In this post we are going to find the total number of spaces in a given string. I have a string which contains spaces at multiple places and i just want to count them all. We can achieve this in various ways. Here, i am sharing some of these methods. Why i am doing this in various ways and sharing with you is just to show you the performance of different approaches of problem solving and also to share some interesting tricks to solve this problem in different manners. I am not going to cover all the possible ways to solve this problem and in fact you can achieve this in some other ways too. In case you want to share your own method, I welcome it you all to share this in comment section of this post.
Create a demo table as below and then put some demo data in it. We will use this table for demo in this post. Remember, in this table i am going to put 100,000 records to compare the performance of various methods too.

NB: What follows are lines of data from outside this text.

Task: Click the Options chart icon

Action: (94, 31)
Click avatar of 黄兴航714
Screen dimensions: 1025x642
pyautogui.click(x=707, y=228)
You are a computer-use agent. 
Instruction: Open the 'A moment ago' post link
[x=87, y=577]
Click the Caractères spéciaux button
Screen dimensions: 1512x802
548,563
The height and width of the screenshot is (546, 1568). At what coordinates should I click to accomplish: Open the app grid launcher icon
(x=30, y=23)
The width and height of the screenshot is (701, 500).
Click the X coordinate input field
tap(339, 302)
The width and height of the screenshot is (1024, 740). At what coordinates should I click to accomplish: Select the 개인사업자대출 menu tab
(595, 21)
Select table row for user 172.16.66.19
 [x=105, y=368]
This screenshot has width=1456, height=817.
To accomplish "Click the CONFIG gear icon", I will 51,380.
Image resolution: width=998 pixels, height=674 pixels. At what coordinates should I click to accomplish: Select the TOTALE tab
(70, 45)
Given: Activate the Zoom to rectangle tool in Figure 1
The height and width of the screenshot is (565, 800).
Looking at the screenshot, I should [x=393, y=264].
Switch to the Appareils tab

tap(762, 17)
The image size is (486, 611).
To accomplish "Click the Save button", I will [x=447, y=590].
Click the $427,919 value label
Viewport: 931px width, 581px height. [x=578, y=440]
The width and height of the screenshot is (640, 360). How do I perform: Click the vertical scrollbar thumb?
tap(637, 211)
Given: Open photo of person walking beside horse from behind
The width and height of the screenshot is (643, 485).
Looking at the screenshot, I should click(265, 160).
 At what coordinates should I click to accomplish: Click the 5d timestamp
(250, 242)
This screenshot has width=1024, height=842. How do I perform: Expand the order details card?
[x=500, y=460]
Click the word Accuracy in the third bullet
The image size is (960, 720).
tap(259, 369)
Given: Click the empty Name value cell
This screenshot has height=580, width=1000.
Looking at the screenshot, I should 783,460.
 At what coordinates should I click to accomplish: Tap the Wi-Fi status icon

Create Demo table with dummy data with 100,000 rows
SELECT TOP 100000 IDENTITY(INT) AS RowID, CHAR((ABS(CHECKSUM(NEWID())) % 26) + 65) + CASE WHEN ABS(CHECKSUM(NEWID())) % 2 = 0 THEN CHAR((ABS(CHECKSUM(NEWID())) % 26) + 65) ELSE ' ' END + CASE WHEN ABS(CHECKSUM(NEWID())) % 3 = 0 THEN CHAR((ABS(CHECKSUM(NEWID())) % 26) + 65) ELSE ' ' END + CHAR((ABS(CHECKSUM(NEWID())) % 26) + 65) + CASE WHEN ABS(CHECKSUM(NEWID())) % 2 = 0 THEN CHAR((ABS(CHECKSUM(NEWID())) % 26) + 65) ELSE ' ' END + CASE WHEN ABS(CHECKSUM(NEWID())) % 3 = 0 THEN CHAR((ABS(CHECKSUM(NEWID())) % 26) + 65) ELSE ' ' END + CHAR((ABS(CHECKSUM(NEWID())) % 26) + 65) + CASE WHEN ABS(CHECKSUM(NEWID())) % 2 = 0 THEN CHAR((ABS(CHECKSUM(NEWID())) % 26) + 65) ELSE ' ' END + CASE WHEN ABS(CHECKSUM(NEWID())) % 3 = 0 THEN CHAR((ABS(CHECKSUM(NEWID())) % 26) + 65) ELSE ' ' END + CHAR((ABS(CHECKSUM(NEWID())) % 26) + 65) AS Comment INTO #DemoTable FROM sys.columns a CROSS JOIN sys.columns b
You can use any logic to create the dummy data and so you can avoid the above code which i have used to create a dummy data. In my logic i have tried to generate random number of spaces in each row but you can choose your own way to do so.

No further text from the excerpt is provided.